自民、公明両党 国民投票法改正案を野党に提示 共同提案を呼びかけ

 自民、公明両党は17日の衆院憲法審査会幹事会で、憲法改正の手続きを定めた国民投票法の改正条文案を示し、野党に共同提案を呼びかけた。与党は今国会中に成立させるため、29日に国会に提出したい考えだ。野党は24日の憲法審査会の理事懇談会で回答するが、一部野党は与党が描く日程に難色を示している。

 自公が示した改正条文案は、洋上投票の拡大や商業施設への共通投票所の設置など、平成28年の公選法改正で認められた7項目を国民投票法に反映させる内容だ。7項目に加え、現行の公選法で「要介護5」の人に認められる郵便投票に関し、対象者を拡大するための公選法と国民投票法の改正も提案した。

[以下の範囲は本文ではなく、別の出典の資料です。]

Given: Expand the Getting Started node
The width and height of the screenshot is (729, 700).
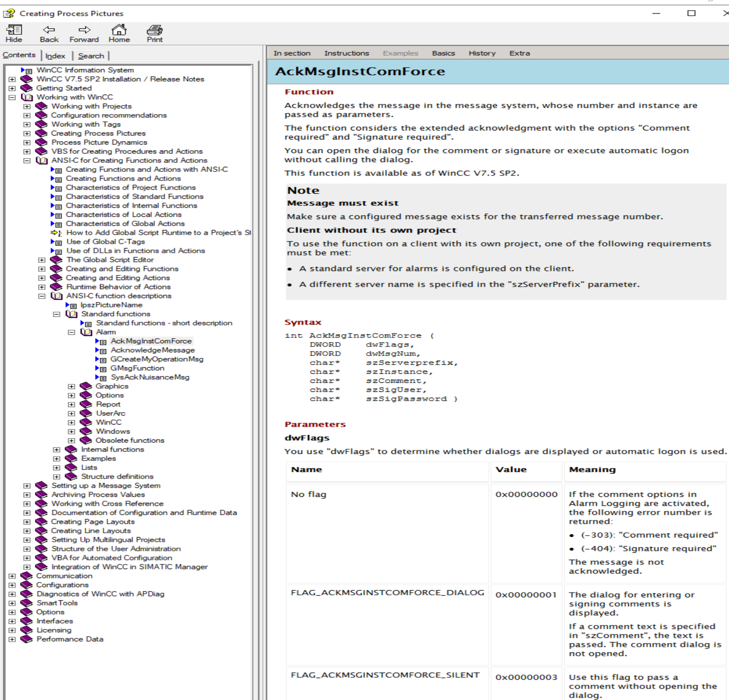Looking at the screenshot, I should tap(12, 88).
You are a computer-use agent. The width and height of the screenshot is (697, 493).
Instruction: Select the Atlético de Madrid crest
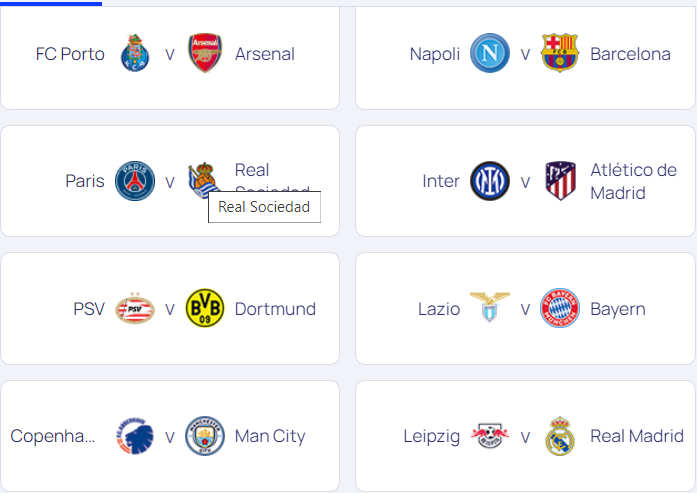[x=560, y=181]
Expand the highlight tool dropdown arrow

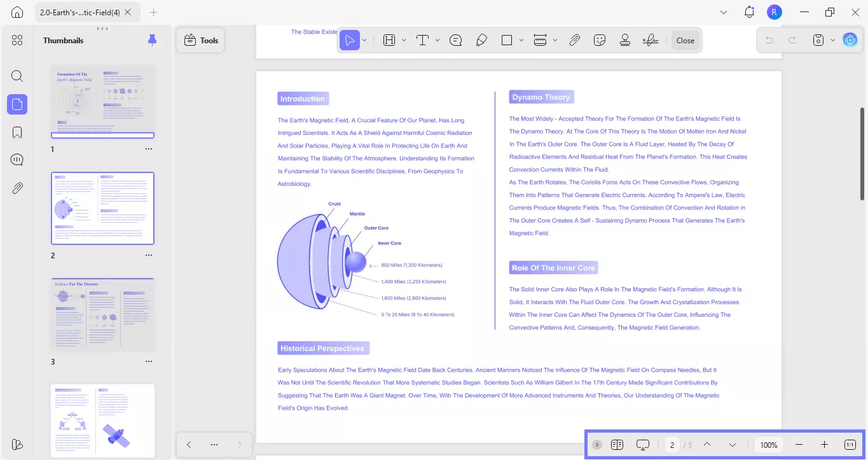(404, 40)
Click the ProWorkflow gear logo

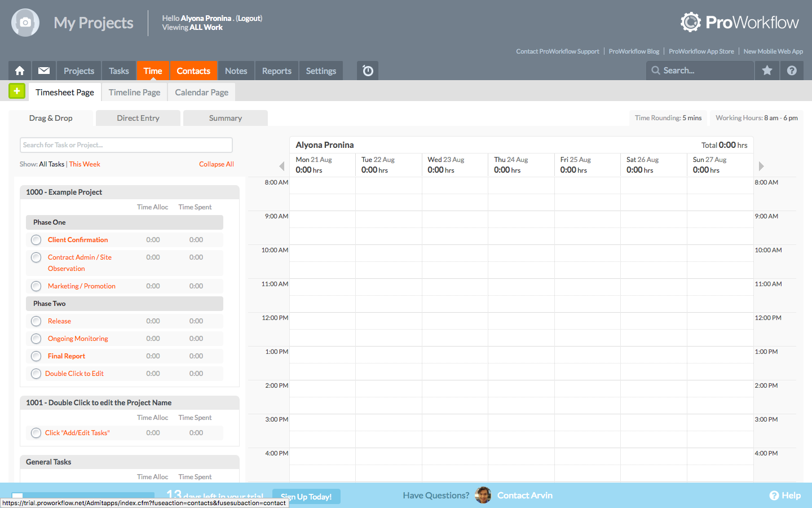pos(690,22)
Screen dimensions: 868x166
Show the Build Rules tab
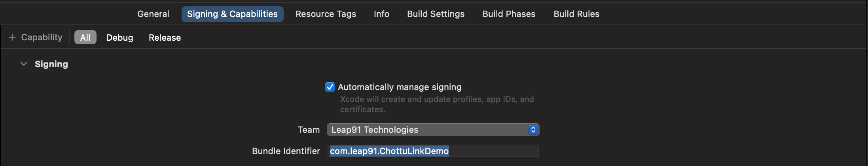pos(576,14)
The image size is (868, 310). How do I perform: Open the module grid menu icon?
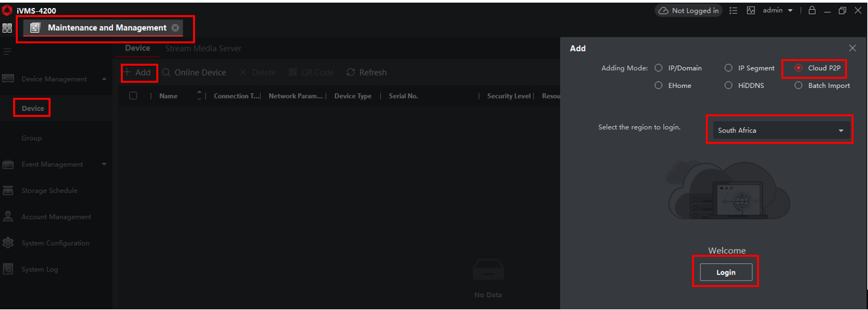tap(7, 28)
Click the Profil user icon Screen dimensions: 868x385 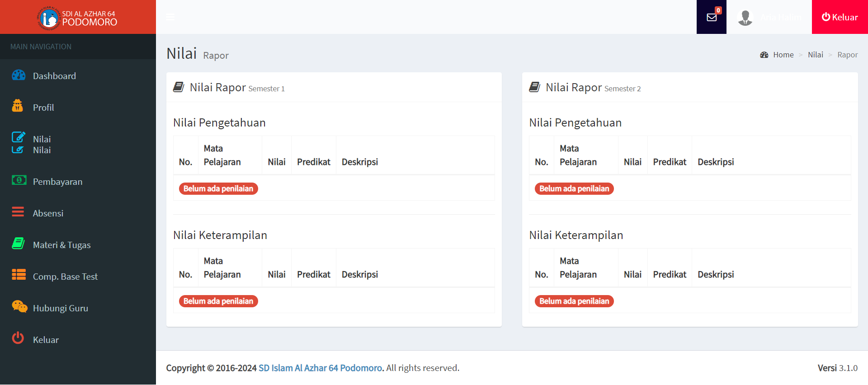(18, 106)
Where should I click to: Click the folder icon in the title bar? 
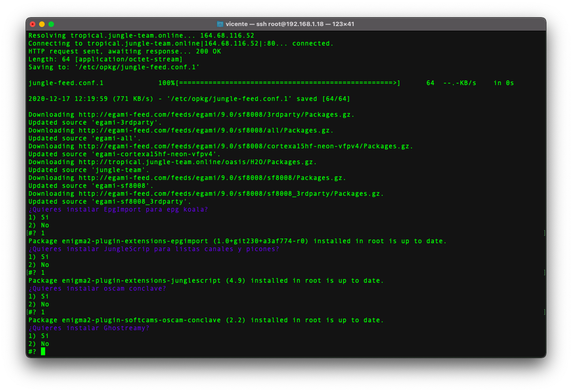click(x=220, y=24)
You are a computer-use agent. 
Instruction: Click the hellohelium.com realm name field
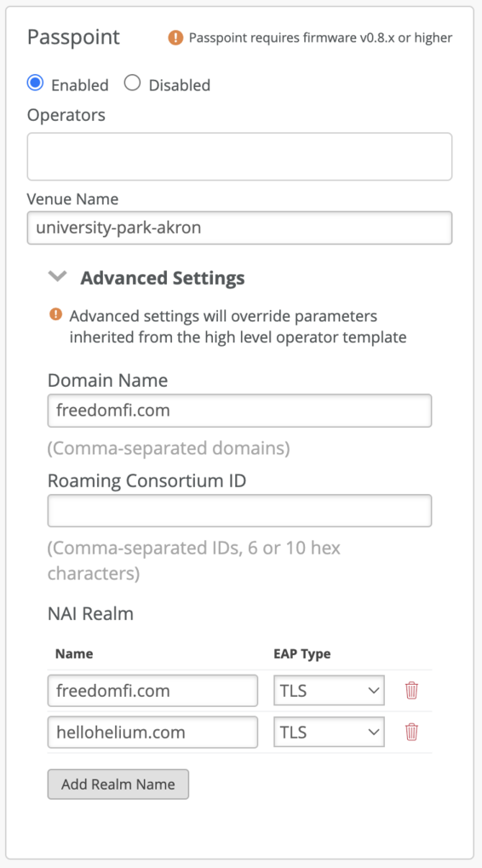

 与党の提案に対し、立憲民主党の山花郁夫憲法調査会長は「すでに成立しているものをそろえるのなら、うちの党だと憲法調査会で審議すれば足りる」と述べ、公選法がすでに認めている7項目の改正は容認する考えを示した。

 ただ、郵便投票の拡大については「選挙の部会と一緒にやらなければいけない項目が出てきた」と述べ、党内手続きの時間が必要だとの認識を示した。

 立民は改憲案への賛否を呼びかけるテレビCMの規制を強化する国民投票法改正も求めており、24日の審査会理事懇で与野党が自公案で合意できるかは不透明だ。